Today I spent a lot of time cleaning my studio. It sounds weird, but sometimes I think taking a break from just making art and focusing on cleaning instead actually helps my creativity. For one thing, it’s a lot more pleasant to work in a clean, well-organized room rather than one where there is clutter and dust and you can’t find anything. I came across some sumi ink and markers that I had forgotten about and ended up using them for a big drawing (in progress). I had forgotten how nice sumi ink is- what a nice range of tones it makes, from subtle grey to deep black. Instead of trying to make something good I just played around with different brushes and pens, then added some pink marker as well. I don’t know why I’ve been so attracted to bright pink for drawings lately.
I think the brain works in funny ways and good ideas come to mind when you’re not really trying too hard to think of good ideas. Cleaning is physical and monotonous and mindless, but the brain seems to keep churning away at things behind the scenes somehow. I think cleaning is also inspiring because I usually end up spending a while rearranging the various art and objects that I’ve decorated my studio with. I think it’s important to do this once in a while. If you look at something day after day, you stop really seeing it. It becomes just a sort of background texture to your daily life that you stop noticing.

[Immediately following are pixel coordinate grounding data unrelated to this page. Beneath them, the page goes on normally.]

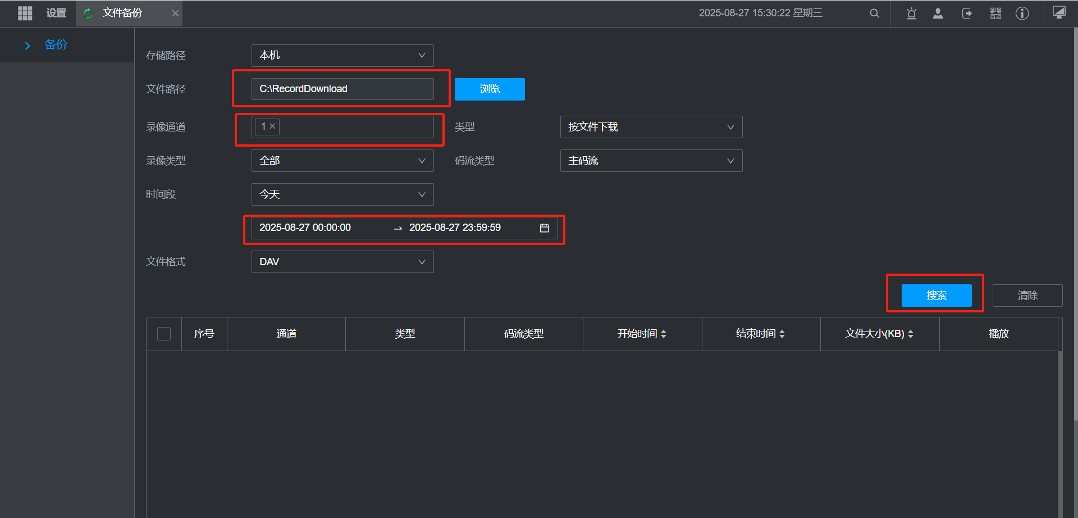Open the app grid menu icon
1078x518 pixels.
click(x=25, y=13)
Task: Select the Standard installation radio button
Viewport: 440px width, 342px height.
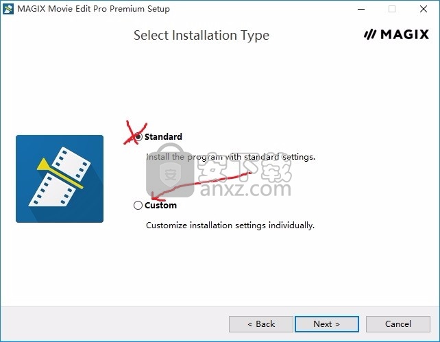Action: click(138, 136)
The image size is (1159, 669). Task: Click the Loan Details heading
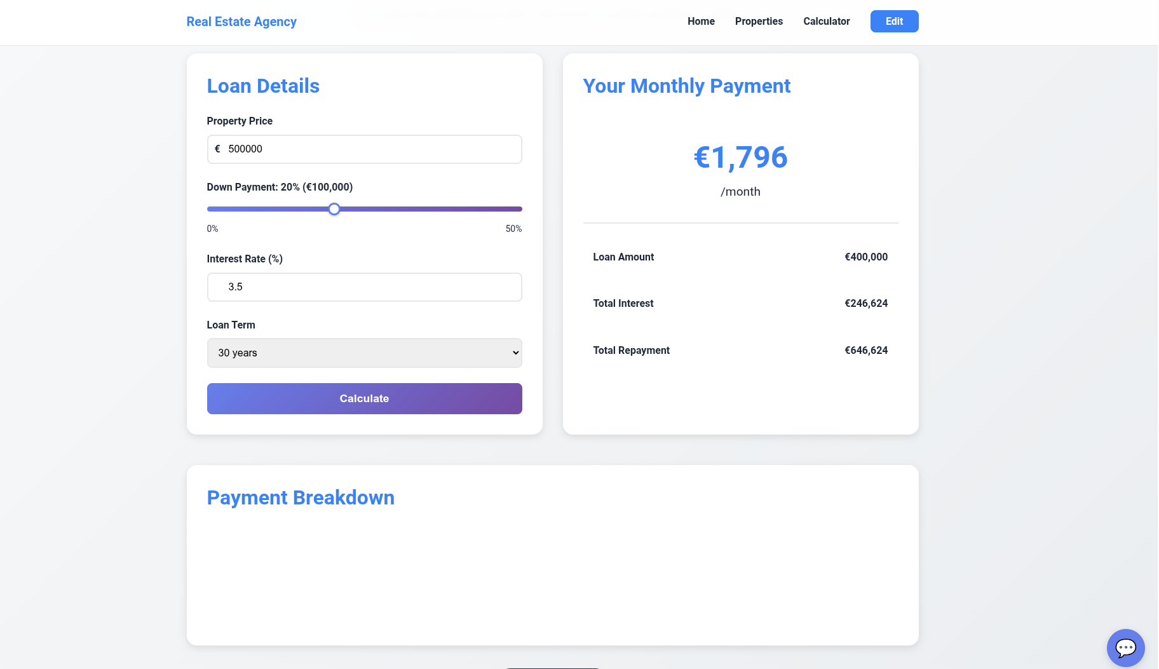click(263, 86)
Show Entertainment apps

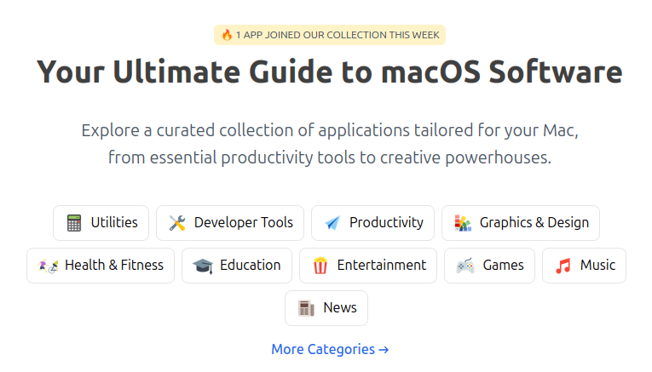(x=382, y=265)
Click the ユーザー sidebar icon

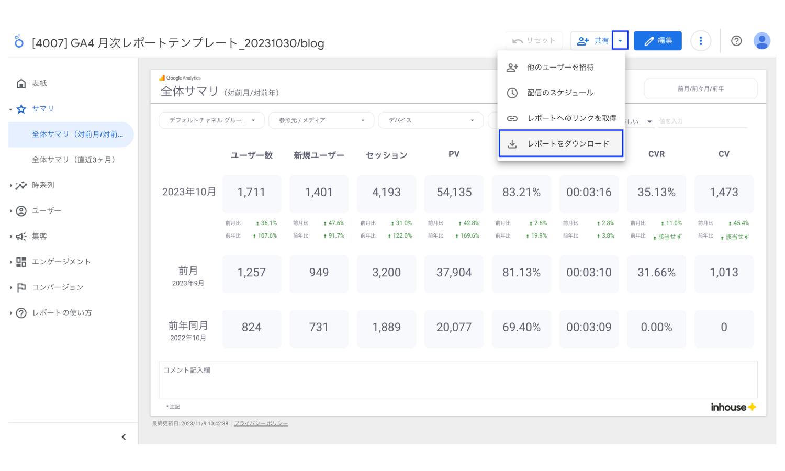pos(21,210)
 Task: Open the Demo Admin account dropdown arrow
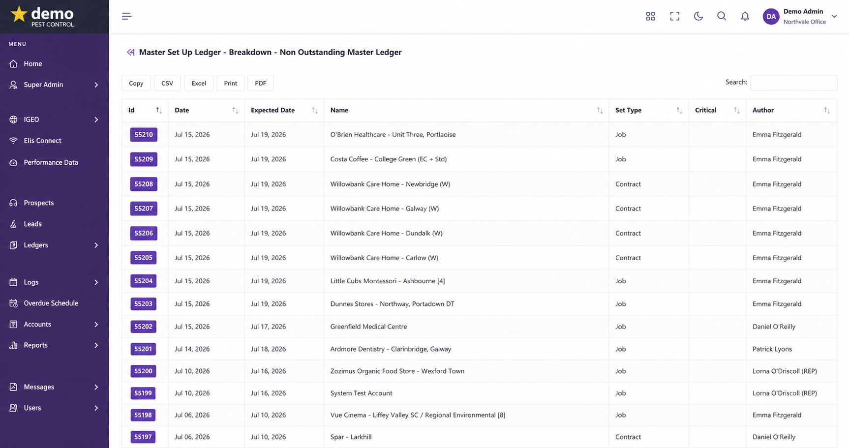(834, 16)
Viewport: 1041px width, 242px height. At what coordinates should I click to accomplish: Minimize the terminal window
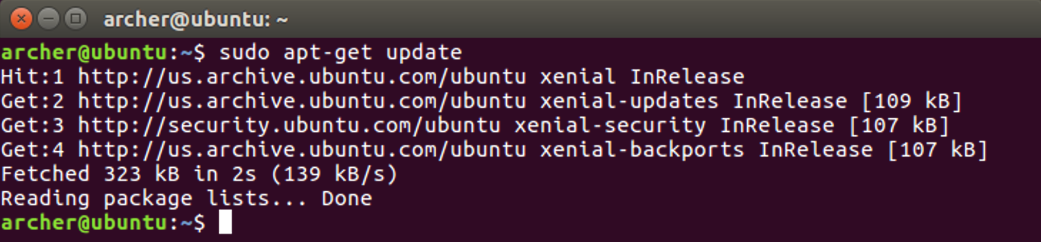(48, 19)
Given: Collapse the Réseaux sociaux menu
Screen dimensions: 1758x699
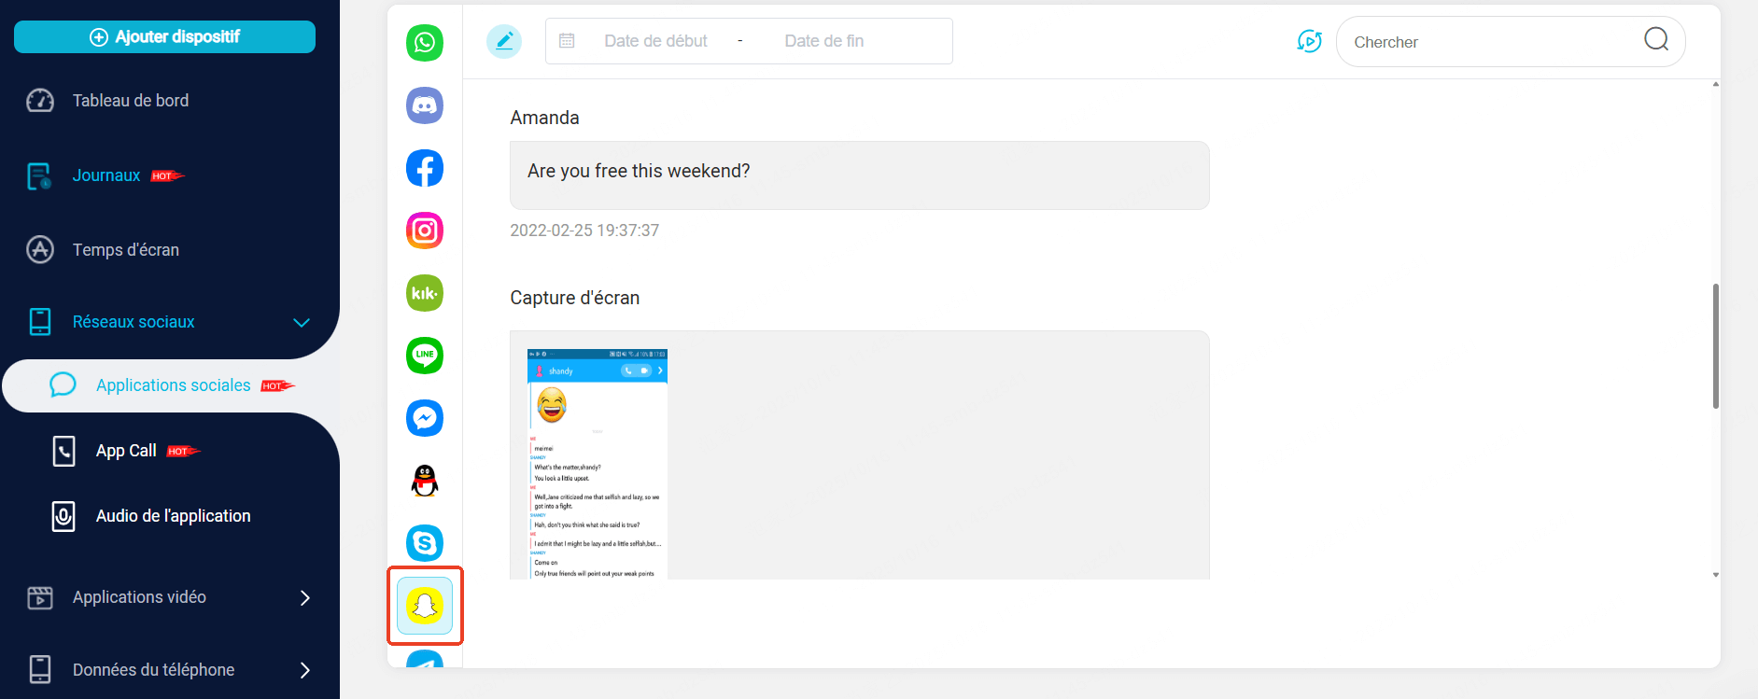Looking at the screenshot, I should tap(302, 323).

My studio is only about 10 feet square, but the walls are pretty well covered with stuff. Sometimes I start feeling claustrophobic and take a lot of it down, but in general I like having a lot of different things to look at. Some of it is my art, some of it is art by other people, some of it is random objects that I find interesting (and probably betray a latent desire to make work that is more assemblage/sculptural). Almost all the picture frames have little odds and ends resting on the top edge of the frames.

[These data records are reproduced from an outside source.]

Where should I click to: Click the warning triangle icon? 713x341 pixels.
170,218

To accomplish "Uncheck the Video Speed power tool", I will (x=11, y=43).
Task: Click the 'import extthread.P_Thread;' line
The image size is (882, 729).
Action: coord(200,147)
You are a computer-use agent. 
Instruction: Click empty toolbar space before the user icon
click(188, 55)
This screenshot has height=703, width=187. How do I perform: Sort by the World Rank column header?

This room is becoming more and more like my own miniature museum- a weird combination of natural things like rocks and shells and old rusty things.

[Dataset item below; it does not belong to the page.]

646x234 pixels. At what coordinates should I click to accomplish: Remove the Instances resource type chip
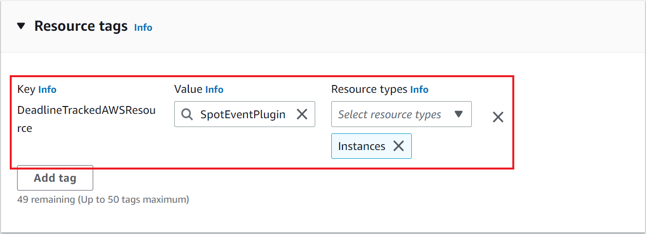click(399, 146)
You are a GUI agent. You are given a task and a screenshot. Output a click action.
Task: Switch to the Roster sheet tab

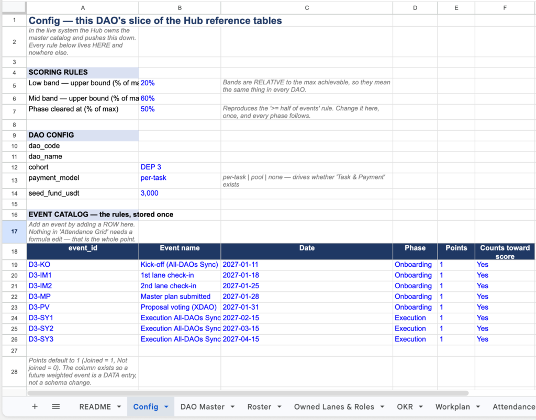(x=260, y=407)
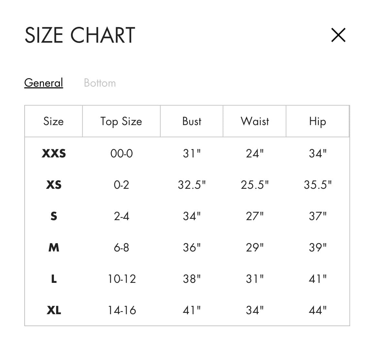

It’s odd- I’m not a religious person, but I really like a lot of traditional religious art. Here’s prints of a wall painting from a Greek Orthodox monastery and a Tibetan Buddhist thangka.
And an Eastern Orthodox icon (along with a rusty metal thing and a glass and metal circle I got from this old baby scale that my mom had sitting around for as long as I can remember)
Sometimes I feel a conflict between my inner collector and my inner minimalist. I like reading these minimalist blogs where people try to get rid of all but X number of things, and live using only one bowl and one cup, and have nothing whatsoever on their walls. Part of me thinks that would be lovely. So simple and clean, no hours spent dusting all this crap and rearranging it. I like the idea of sitting in a pure white room with nothing in it and watching the sunlight make its way across the wall and change and shift. I appreciate the anti-consumerist ideal behind minimalism. Sometimes I just get so sick of stuff and how we all work our asses off to get more and more stuff that we don’t even have time to appreciate and how it takes ever more and more resources to provide all this ever-increasing stuff to an ever-increasing quantity of humans.
But there’s a stronger part of me that just likes stuff. Not just any stuff, but these random things that I find interesting and inspiring for unknowable reasons. I think the important thing is not to try to have no stuff, but to be really mindful of what stuff you do have. It’s impossible to live and not consume anything, but you also don’t have to be a mindless stuff-gobbler. While cleaning today I remembered a quote by good old William Morris that pretty much solves the whole dilemma for me- “Have nothing in your house that you do not know to be useful or believe to be beautiful.” I love this because it’s not just “have nothing in your house” and it’s not just “have any old crap in your house.” It suggests a careful weighing of the things you have in your house- is it useful? Is it beautiful? Usefulness is easier to measure objectively, hence “know to be useful.” I love that he said “believe to be beautiful” because it leaves room for individual tastes. I love my odd assortment of religious art and rusty things and rocks and shells, but someone else is probably going to look at these photos and go “ugh, look at all that crap.” And that’s awesome.